Conditions of the tumor microenvironment, such as hypoxia and nutrient starvation, play critical roles in cancer progression. However, the role of acidic extracellular pH in cancer progression is not studied as extensively as that of hypoxia. Here, we show that extracellular acidic pH (pH 6.8) triggered activation of sterol regulatory element-binding protein 2 (SREBP2) by stimulating nuclear translocation and promoter binding to its targets, along with intracellular acidification. Interestingly, inhibition of SREBP2, but not SREBP1, suppressed the upregulation of low pH-induced cholesterol biosynthesis-related genes.
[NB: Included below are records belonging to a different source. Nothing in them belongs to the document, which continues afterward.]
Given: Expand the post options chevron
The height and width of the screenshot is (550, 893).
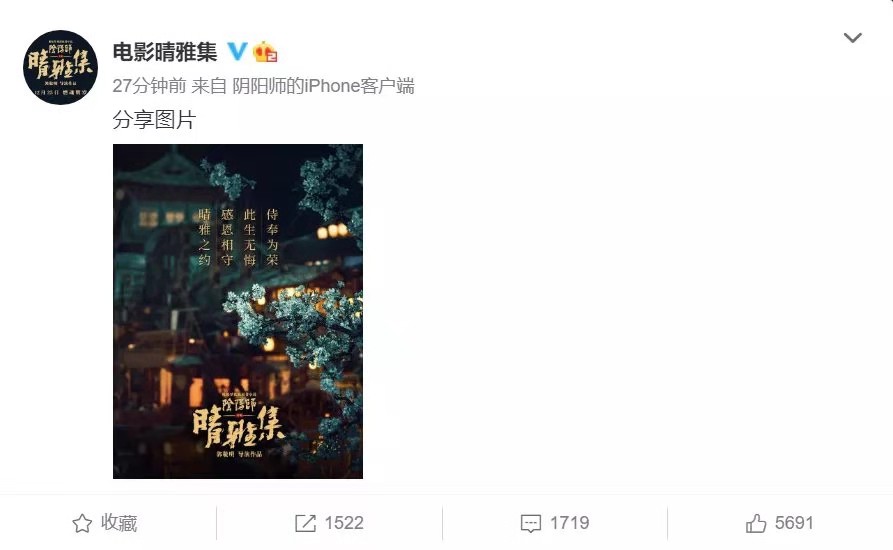Looking at the screenshot, I should (x=853, y=38).
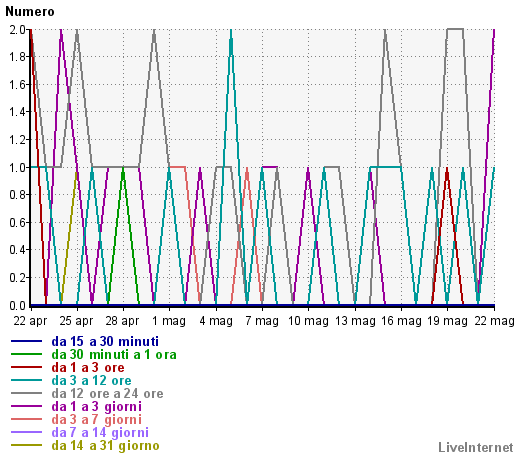This screenshot has width=520, height=457.
Task: Click the '1 mag' date axis label
Action: [x=169, y=321]
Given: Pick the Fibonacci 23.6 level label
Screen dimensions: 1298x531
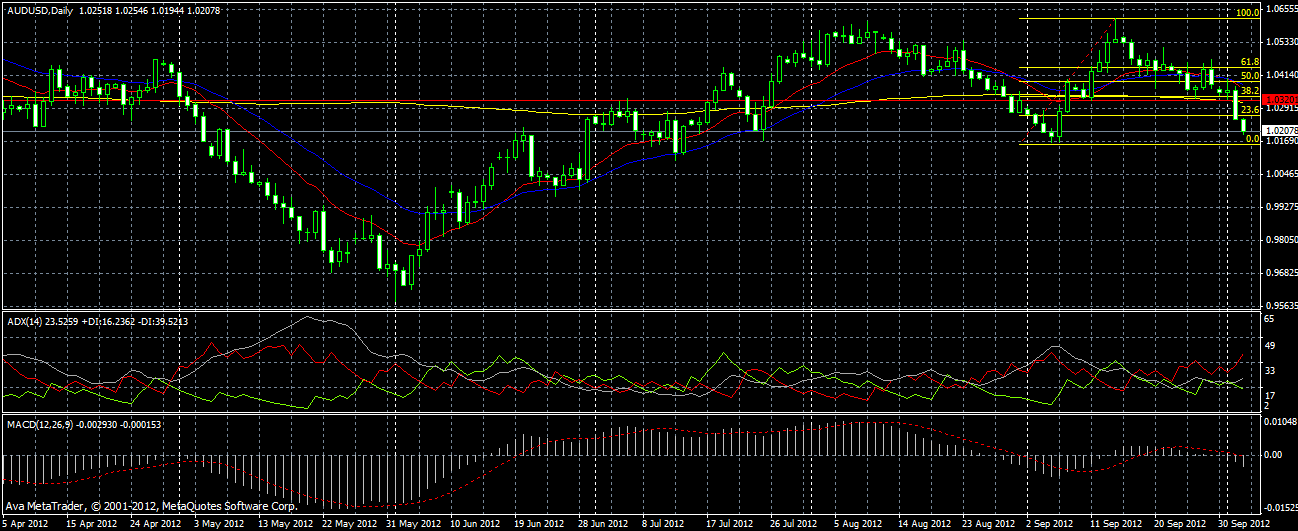Looking at the screenshot, I should point(1248,110).
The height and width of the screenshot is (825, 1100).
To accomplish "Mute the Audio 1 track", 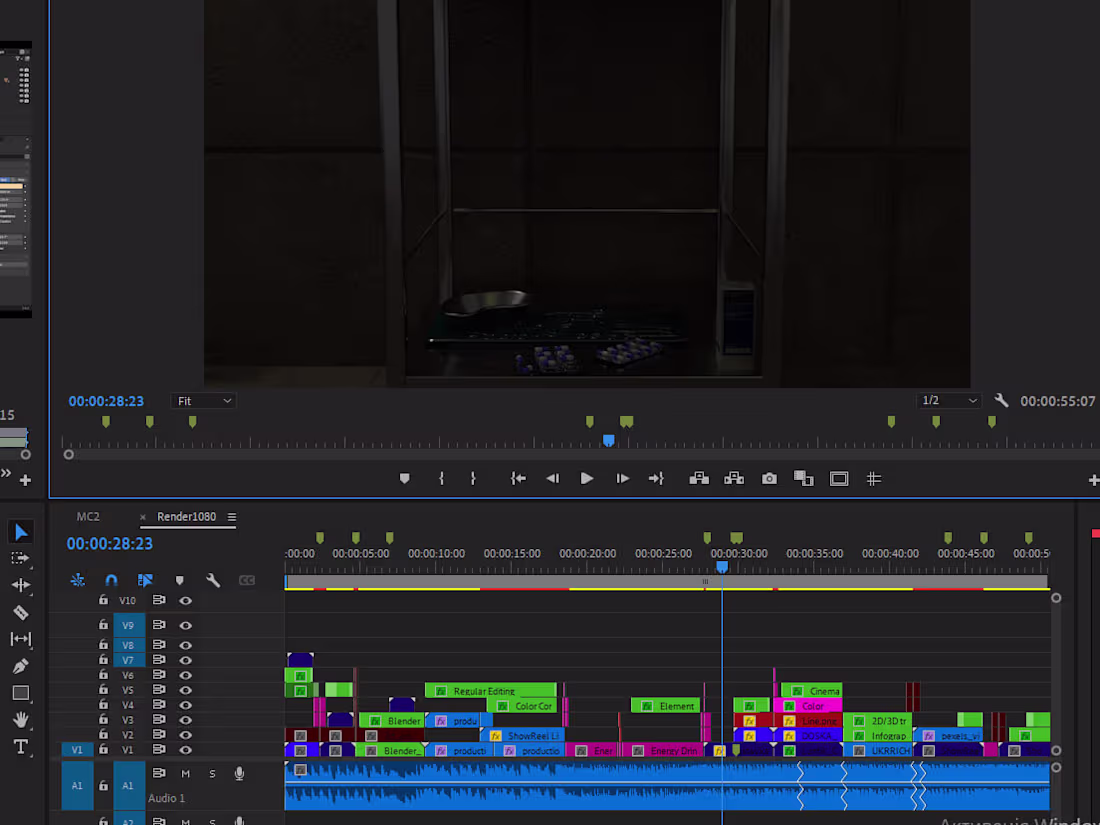I will pos(185,773).
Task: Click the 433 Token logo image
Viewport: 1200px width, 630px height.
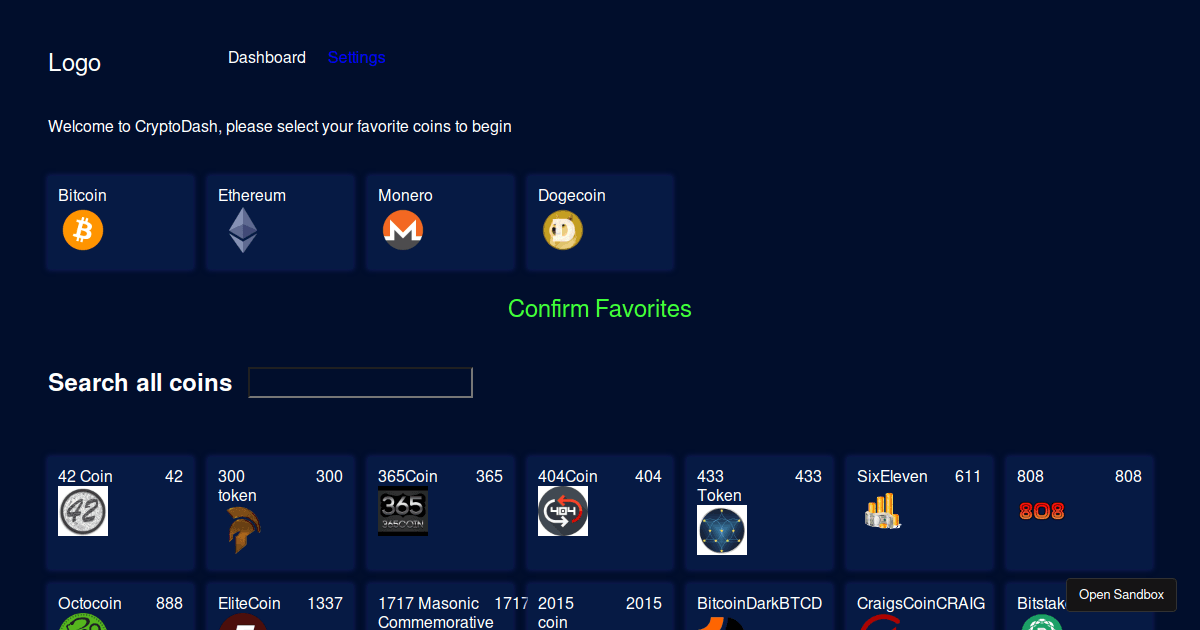Action: coord(722,530)
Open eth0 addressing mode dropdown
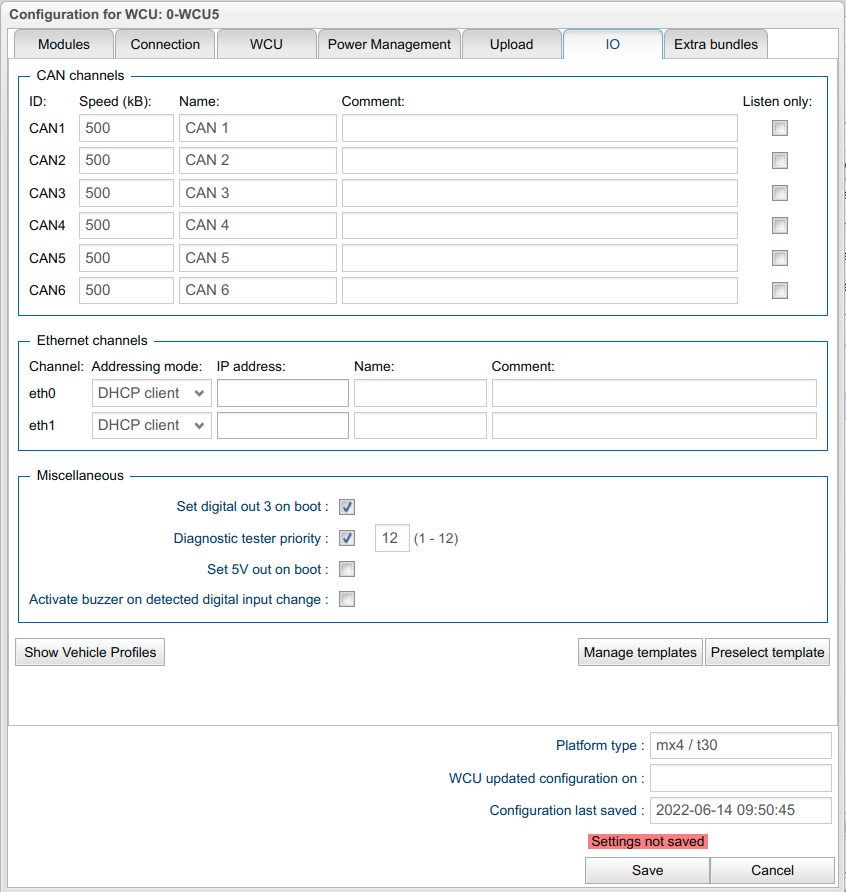This screenshot has width=846, height=892. 151,393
Moreover, acyl-CoA synthetase short-chain family member 2 (ACSS2), a direct SREBP2 target, provided a growth advantage to cancer cells under acidic pH. Furthermore, acidic pH-responsive SREBP2 target genes were associated with reduced overall survival of cancer patients. Thus, our findings show that SREBP2 is a key transcriptional regulator of metabolic genes and progression of cancer cells, partly in response to extracellular acidification. [Display omitted] •Cellular responses to low pH were different from hypoxia and nutrient starvation•Extracellular acidic pH activates SREBP2 as a transcriptional regulator•SREBP2 increases cholesterol biosynthetic genes under low pH•pH-regulated SREBP2 target genes (e.g., ACSS2) affect tumor growth and malignancy Kondo et al. find that extracellular acidic pH induces different cellular responses than hypoxia and nutrient starvation. SREBP2 is a key transcriptional regulator of cholesterol biosynthetic genes and ACSS2 in response to extracellular acidification. SREBP2 target genes increase tumor growth in low pH and correlate with decreased survival in patients.